Wykaz danych
++++++

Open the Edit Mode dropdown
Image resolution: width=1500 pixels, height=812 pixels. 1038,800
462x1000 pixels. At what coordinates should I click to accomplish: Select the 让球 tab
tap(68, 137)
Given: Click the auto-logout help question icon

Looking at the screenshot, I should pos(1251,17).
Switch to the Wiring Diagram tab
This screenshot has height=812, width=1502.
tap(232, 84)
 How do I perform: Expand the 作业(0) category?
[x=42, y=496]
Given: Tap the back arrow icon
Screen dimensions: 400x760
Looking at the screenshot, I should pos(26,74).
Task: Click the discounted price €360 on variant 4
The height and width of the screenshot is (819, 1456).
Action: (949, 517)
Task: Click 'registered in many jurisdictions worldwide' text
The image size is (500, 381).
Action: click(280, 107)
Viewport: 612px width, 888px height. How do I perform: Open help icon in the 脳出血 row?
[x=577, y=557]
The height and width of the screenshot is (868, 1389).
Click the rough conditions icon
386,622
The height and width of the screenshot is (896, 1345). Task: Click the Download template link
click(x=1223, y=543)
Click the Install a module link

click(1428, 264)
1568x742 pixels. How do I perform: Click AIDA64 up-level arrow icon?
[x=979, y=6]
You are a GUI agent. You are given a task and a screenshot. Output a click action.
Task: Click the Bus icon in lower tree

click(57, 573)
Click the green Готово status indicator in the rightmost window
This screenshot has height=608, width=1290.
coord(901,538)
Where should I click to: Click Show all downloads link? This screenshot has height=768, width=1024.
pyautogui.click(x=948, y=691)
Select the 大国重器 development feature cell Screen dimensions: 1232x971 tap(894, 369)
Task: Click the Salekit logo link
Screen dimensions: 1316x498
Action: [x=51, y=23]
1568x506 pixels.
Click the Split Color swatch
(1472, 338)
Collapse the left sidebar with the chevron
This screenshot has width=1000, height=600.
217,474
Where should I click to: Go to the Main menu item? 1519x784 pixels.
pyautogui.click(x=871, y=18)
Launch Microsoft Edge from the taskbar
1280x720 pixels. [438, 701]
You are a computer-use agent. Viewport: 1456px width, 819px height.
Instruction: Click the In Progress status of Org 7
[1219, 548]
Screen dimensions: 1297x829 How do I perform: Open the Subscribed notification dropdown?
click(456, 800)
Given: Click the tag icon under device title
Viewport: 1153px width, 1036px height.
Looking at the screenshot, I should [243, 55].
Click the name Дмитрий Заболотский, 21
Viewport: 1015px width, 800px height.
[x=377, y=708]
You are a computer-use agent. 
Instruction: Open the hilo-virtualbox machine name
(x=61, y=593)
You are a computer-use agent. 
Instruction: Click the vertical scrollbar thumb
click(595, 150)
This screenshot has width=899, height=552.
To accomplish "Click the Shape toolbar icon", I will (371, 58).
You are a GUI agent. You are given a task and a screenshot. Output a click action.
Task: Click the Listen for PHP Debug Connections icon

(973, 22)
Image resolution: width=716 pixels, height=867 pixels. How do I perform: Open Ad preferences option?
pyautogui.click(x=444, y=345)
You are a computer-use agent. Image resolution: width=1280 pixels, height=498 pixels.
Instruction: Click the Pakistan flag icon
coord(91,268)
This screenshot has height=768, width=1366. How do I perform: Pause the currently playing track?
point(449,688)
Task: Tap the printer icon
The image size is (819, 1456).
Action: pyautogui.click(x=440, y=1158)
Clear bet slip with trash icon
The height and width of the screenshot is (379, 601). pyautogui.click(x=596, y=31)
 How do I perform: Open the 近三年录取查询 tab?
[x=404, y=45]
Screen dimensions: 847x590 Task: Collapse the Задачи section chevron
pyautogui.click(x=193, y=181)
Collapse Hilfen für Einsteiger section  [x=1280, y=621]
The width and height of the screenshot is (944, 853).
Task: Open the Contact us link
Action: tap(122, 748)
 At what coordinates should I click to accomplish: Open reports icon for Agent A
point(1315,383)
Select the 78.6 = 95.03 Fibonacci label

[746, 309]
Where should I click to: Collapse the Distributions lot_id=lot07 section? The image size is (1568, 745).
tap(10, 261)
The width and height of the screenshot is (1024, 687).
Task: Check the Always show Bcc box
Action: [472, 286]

++++++

__Opis zadania__
Pokaż każdy wiersz powyższych pozycji, w którym występuje słowo „arrow”, przy czym wielkość liter ma znaczenie.

__Wynik zadania__
Given: Tap the back arrow icon
1568x742 pixels. How do I perform: Click AIDA64 up-level arrow icon?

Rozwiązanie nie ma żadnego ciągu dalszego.